(Beginning of Task input)

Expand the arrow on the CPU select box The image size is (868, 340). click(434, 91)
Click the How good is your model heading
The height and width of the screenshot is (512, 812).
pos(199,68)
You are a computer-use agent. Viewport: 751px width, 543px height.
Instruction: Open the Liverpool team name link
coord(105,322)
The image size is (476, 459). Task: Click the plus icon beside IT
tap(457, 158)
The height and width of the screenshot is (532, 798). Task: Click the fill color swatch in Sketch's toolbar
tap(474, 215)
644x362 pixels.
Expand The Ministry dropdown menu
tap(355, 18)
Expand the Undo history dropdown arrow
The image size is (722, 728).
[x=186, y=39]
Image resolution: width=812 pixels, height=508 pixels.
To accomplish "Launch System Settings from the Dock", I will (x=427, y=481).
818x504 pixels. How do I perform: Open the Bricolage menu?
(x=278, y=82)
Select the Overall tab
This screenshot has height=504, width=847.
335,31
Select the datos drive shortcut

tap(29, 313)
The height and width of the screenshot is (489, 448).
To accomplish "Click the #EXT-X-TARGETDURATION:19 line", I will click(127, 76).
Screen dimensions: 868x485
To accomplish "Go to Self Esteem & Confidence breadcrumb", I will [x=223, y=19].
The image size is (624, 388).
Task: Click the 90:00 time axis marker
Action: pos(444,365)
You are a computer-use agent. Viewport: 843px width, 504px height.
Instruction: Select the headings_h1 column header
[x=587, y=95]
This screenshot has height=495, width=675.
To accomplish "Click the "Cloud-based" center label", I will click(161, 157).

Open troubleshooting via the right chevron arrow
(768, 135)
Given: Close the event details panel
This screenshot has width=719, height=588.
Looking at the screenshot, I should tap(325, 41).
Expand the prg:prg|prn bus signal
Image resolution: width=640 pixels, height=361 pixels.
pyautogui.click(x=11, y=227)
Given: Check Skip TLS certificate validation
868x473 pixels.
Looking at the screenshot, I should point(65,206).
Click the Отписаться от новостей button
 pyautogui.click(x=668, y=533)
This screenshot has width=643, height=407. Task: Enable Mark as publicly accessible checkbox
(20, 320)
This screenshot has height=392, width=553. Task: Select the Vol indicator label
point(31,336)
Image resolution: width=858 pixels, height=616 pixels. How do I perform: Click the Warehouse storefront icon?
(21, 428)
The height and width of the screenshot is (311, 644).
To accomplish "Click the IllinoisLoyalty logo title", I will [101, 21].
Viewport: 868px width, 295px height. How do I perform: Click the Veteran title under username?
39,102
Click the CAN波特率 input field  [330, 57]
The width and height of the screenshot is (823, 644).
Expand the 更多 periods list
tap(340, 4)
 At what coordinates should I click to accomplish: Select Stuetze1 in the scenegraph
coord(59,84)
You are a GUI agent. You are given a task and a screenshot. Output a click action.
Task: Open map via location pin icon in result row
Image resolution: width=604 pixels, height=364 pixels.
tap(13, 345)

(End of Task input)

Could you retype every record above exactly as it appears?

__Written answer__
Expand the arrow on the CPU select box The image size is (868, 340). click(434, 91)
Click the How good is your model heading
The height and width of the screenshot is (512, 812).
pos(199,68)
You are a computer-use agent. Viewport: 751px width, 543px height.
Instruction: Open the Liverpool team name link
coord(105,322)
The image size is (476, 459). Task: Click the plus icon beside IT
tap(457, 158)
The height and width of the screenshot is (532, 798). Task: Click the fill color swatch in Sketch's toolbar
tap(474, 215)
644x362 pixels.
Expand The Ministry dropdown menu
tap(355, 18)
Expand the Undo history dropdown arrow
The image size is (722, 728).
[x=186, y=39]
Image resolution: width=812 pixels, height=508 pixels.
To accomplish "Launch System Settings from the Dock", I will (x=427, y=481).
818x504 pixels. How do I perform: Open the Bricolage menu?
(x=278, y=82)
Select the Overall tab
This screenshot has height=504, width=847.
335,31
Select the datos drive shortcut

tap(29, 313)
The height and width of the screenshot is (489, 448).
To accomplish "Click the #EXT-X-TARGETDURATION:19 line", I will click(127, 76).
Screen dimensions: 868x485
To accomplish "Go to Self Esteem & Confidence breadcrumb", I will [x=223, y=19].
The image size is (624, 388).
Task: Click the 90:00 time axis marker
Action: pos(444,365)
You are a computer-use agent. Viewport: 843px width, 504px height.
Instruction: Select the headings_h1 column header
[x=587, y=95]
This screenshot has height=495, width=675.
To accomplish "Click the "Cloud-based" center label", I will click(161, 157).

Open troubleshooting via the right chevron arrow
(768, 135)
Given: Close the event details panel
This screenshot has width=719, height=588.
Looking at the screenshot, I should tap(325, 41).
Expand the prg:prg|prn bus signal
Image resolution: width=640 pixels, height=361 pixels.
pyautogui.click(x=11, y=227)
Given: Check Skip TLS certificate validation
868x473 pixels.
Looking at the screenshot, I should point(65,206).
Click the Отписаться от новостей button
 pyautogui.click(x=668, y=533)
This screenshot has width=643, height=407. Task: Enable Mark as publicly accessible checkbox
(20, 320)
This screenshot has height=392, width=553. Task: Select the Vol indicator label
point(31,336)
Image resolution: width=858 pixels, height=616 pixels. How do I perform: Click the Warehouse storefront icon?
(21, 428)
The height and width of the screenshot is (311, 644).
To accomplish "Click the IllinoisLoyalty logo title", I will [101, 21].
Viewport: 868px width, 295px height. How do I perform: Click the Veteran title under username?
39,102
Click the CAN波特率 input field  [330, 57]
The width and height of the screenshot is (823, 644).
Expand the 更多 periods list
tap(340, 4)
 At what coordinates should I click to accomplish: Select Stuetze1 in the scenegraph
coord(59,84)
You are a GUI agent. You are given a task and a screenshot. Output a click action.
Task: Open map via location pin icon in result row
Image resolution: width=604 pixels, height=364 pixels.
tap(13, 345)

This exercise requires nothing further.